I’ve web logged a lot about this topic in the last few weeks. This would be a good time to pull together some of the data and some (perhaps) deeper thoughts and prognostications.

Data first. Here’s a list of 37 companies to date who have announced that they have lease accounting dysfunction. Not all of them are restating past financials; some like Target, are simply catching up the errors in the current quarter because they aren’t very significant. I make no claims that this list is all-inclusive. (Yes, I know a table would be much more readable. Unfortunately, I have not advanced my knowledge of Brassica blogging software to the point where I can do this.)

Abercrombie & Fitch


Big Lots

Borders Group

That’s it for the data; thirty-seven companies doesn’t sound like many, but it feels like it’s been in the hundreds because of the Chinese water torture aspect of their arrival. One or two drips a day makes it feel like they’ve been in the news forever.

I suspect that the Chinese water torture may come to an end – and in its place, a dousing with a fire hose. Why? Several reasons. As I mentioned in the prior posting on Cingular, we’re starting to see remedies for dysfunctional lease accounting emerge in an industry other than the restaurant and retail industries. (Don’t forget Siebel Systems, another non-R&R lease restater.) The accounting principles governing leases don’t apply to just real estate so it’s entirely possible that more dysfunctional lease accounting could be uncovered elsewhere. Firms and auditors don’t work in a vacuum. Once an issue has been uncovered, they’d be foolish not to check for exposure in their own house. (Or in their audit client’s house.) This has certainly become a known issue.

I believe that accounting precision has been ratcheted upwards as firms go through their Section 404 reviews, and this may be what got the ball rolling on these issues in the first place. I can’t see any reason for accounting precision to reverse.

There’s another reason we could be awash in more lease accounting revelations. Don Nicolaisen’s lease accounting letter was issued on February 7 – after some firms had already reported their most recent quarter. I think there could be quite a few retailers/restauranteurs alone that issued earnings before the SEC letter was issued, and after the initial lease restatement announcements in late November.
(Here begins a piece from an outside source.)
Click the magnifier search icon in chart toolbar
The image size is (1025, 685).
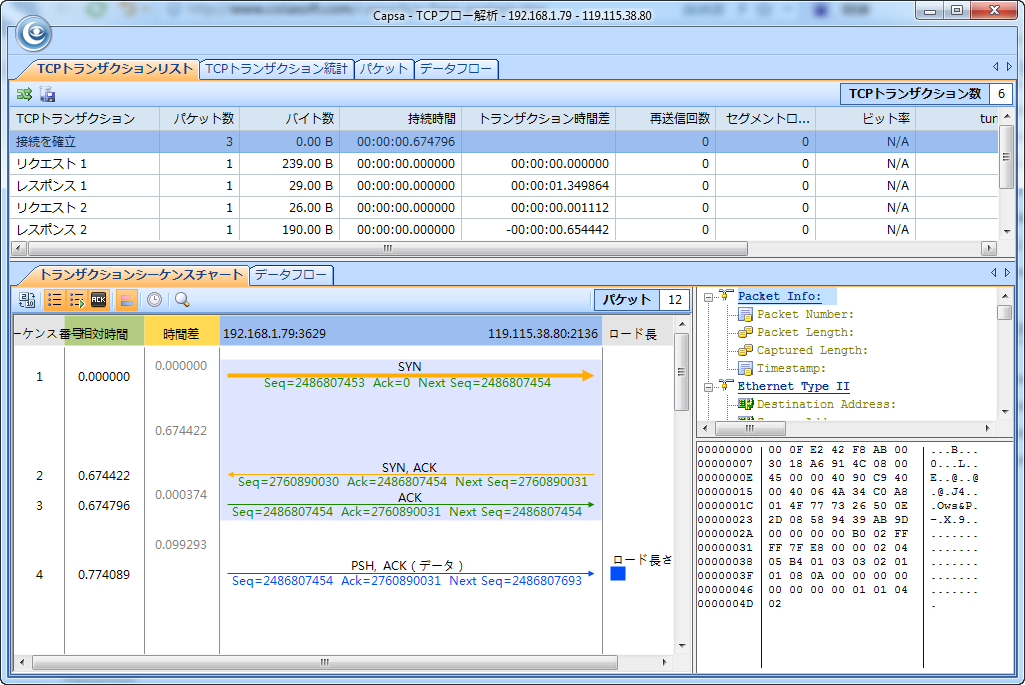[x=182, y=299]
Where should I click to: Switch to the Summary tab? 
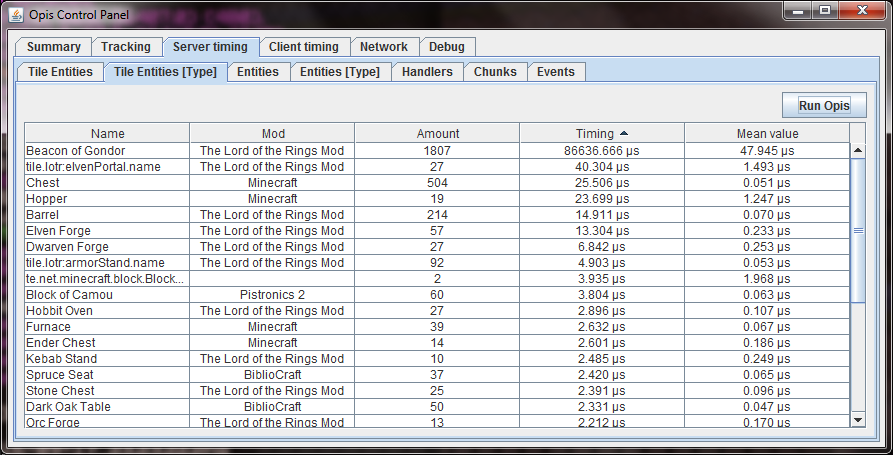tap(54, 47)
They may be waiting until their first quarter earnings to complete their determinations of lease accounting compliance.

Where did it all begin? Impossible to know. The error amounts have certainly not been extreme, but they’re enough to make you wonder if they weren’t part of the “get every penny of EPS” mentality that we’ve observed over the years. Like I said earlier: firms don’t work in a vacuum. If one company adopted any of the improper lease techniques, you can be sure that its competitors would adopt it so as not to lose ground in comparison.
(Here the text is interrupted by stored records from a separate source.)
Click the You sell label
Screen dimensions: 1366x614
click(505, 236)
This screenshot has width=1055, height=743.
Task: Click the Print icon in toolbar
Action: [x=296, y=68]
So, I think we can expect more lease accounting foolishness to be revealed. Take it with a grain of salt – rather than smoking gun evidence of financial chicanery, consider them to be a classic example of lowest common denominator accounting, the kind that happens when you try to be too much in touch with the rest of your competitors. It’s like the kid who cheated in grade school by copying the test answers from his neighbor – and copied the answers his neighbor had wrong.

And as auditors sharpen their focus by learning more in their ongoing Section 404 reviews, I wouldn’t be surprised to see more restatement waves for other accounting principles gone sloppy.